A scene from video footage showing North Charleston, S.C., Police Officer Michael Slager shooting Walter L. Scott on April 4, 2015

Sometimes police officers lie.

It’s a scary thought when you consider how much prosecutors, defense attorneys, juries and judges—hell, everyone who works in the criminal-justice system—rely on the testimonies of police officers, and the information they put in police reports, to determine whether a person ought to be indicted for, charged with, tried for or convicted of a crime. 


In video footage released Tuesday evening by the New York Times, North Charleston, S.C., Police Officer Michael Slager fatally shot Walter L. Scott, an unarmed 50-year-old African-American father of four. The clip sparked a nationwide outcry, in part because in the police report, Slager said that he shot Scott because he had taken the officer’s Taser and Slager said that he feared for his life.

Here is a list of other incidents in which police officers were caught lying on the record.


1. Cleveland officers lied at least four times about Tamir Rice.

According to an MSNBC report, there were at least four items in the police report about the shooting death of 12-year-old Tamir Rice that video footage proved to be false: 1) that Tamir was sitting underneath the pavilion with a few other people; 2) that when Tamir saw the police car, he picked the gun up off the table—it was a toy gun, but that’s besides the point—and put it in his waistband; 3) that police got out of the car and told Tamir three times to put his hands up; and 4) that Tamir reached into his waistband to remove the gun and was then shot by police.


They’re all lies.

Video footage shows that Tamir was shot less than three seconds after the police vehicle pulled up. Tamir was standing up, not sitting down; nor was he with other people. Tamir was by himself. 


2. A Seattle cop lied about a 69-year-old man swinging a golf club at her.

Seattle Police Officer Cynthia Whitlatch claimed that she arrested 69-year-old William Wingate because he swung his golf club—which he was using as a cane—at her and that he also hit a stop sign with the golf club. The officer even claimed that the dashboard camera on her patrol car would corroborate her account that Wingate had swung at her.


According to the Seattle Police Department, no such video exists of Wingate swinging at Whitlatch. What the video does show, however, is Whitlatch pulling over while Wingate was leaning on his club and yelling, "You just swung that golf club at me."

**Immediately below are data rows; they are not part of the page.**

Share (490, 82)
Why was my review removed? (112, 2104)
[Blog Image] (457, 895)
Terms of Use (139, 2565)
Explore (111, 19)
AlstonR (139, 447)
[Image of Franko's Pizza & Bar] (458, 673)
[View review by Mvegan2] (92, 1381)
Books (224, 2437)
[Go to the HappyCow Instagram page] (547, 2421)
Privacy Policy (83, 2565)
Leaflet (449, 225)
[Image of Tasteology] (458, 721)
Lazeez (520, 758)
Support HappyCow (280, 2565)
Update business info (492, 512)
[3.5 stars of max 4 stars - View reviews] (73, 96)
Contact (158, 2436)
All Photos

Wingate was arrested, spent the night in jail and was charged with a misdemeanor. A judge eventually dismissed the charge. The officer is on paid leave.


3. A South Carolina state trooper lied about a man retrieving his wallet.

Hours after he shot Levar Jones at a gas station, South Carolina State Trooper Sean Groubert can be seen in video footage telling his supervisor that as Jones made his way out of his vehicle, “I saw something black in his hands.”


But that’s not what Groubert’s police dashboard camera caught on film.  

In that footage, Groubert stopped Jones for a seat belt violation in a parking lot. When the officer asked to see Jones’ license, he reached into his vehicle to get his ID. Suddenly Groubert shot at Jones several times, hitting him once in the hip.


Groubert was fired, arrested, and charged with assault and battery. Groubert is on trial and still waiting for a verdict.

4. Three New Jersey officers lied about a traffic stop that turned violent.

When Marcus Jeter was arrested in 2012, he faced charges of eluding police, resisting arrest and assault on a police officer. Jeter was going to accept a plea deal so that he would receive the minimum sentence of five years.


That was until footage from a police dashboard camera showed that Jeter had, in fact, complied with police officers’ requests when he was pulled over on the highway in New Jersey.

Footage shows that when police pulled Jeter over, he stopped his car and, contrary to what the officers later claimed, did not try to escape. A second police vehicle crashed into Jeter’s car, causing Jeter to hit his head on his steering wheel. None of that made it into the police report, however. When officers yelled at Jeter to get out of the car, Jeter said that he was afraid he would be shot if he got out, so he remained in the car with his hands up.


Footage from the second police-car dash cam showed that the officers then busted in Jeter’s driver’s-side window, punched Jeter in the face, and dragged him out of the car and onto the pavement.

That footage helped prove Jeter’s innocence and led to the indictment of two of the officers, who were charged with tampering, official misconduct, tampering with public records, and false documents and false swearing. The third officer retired after pleading guilty to tampering.


5. A paid police informant planted cocaine in a New York store owner’s shop.

Donald Andrews’ smoke shop in Schenectady, N.Y., was raided in 2013 after a paid police informant told Schenectady cops that Andrews was selling cocaine.


In the midst of all the legal drama, Andrews said that he had to close up shop for nearly two weeks because of the charges he faced.

But on April 17, after looking at footage from the store’s security camera, officers told Andrews that the charges against him were being dropped. The police informant was seen in the store’s security footage planting cocaine on the shop’s counter. Andrews said that he plans to sue the Schenectady Police Department.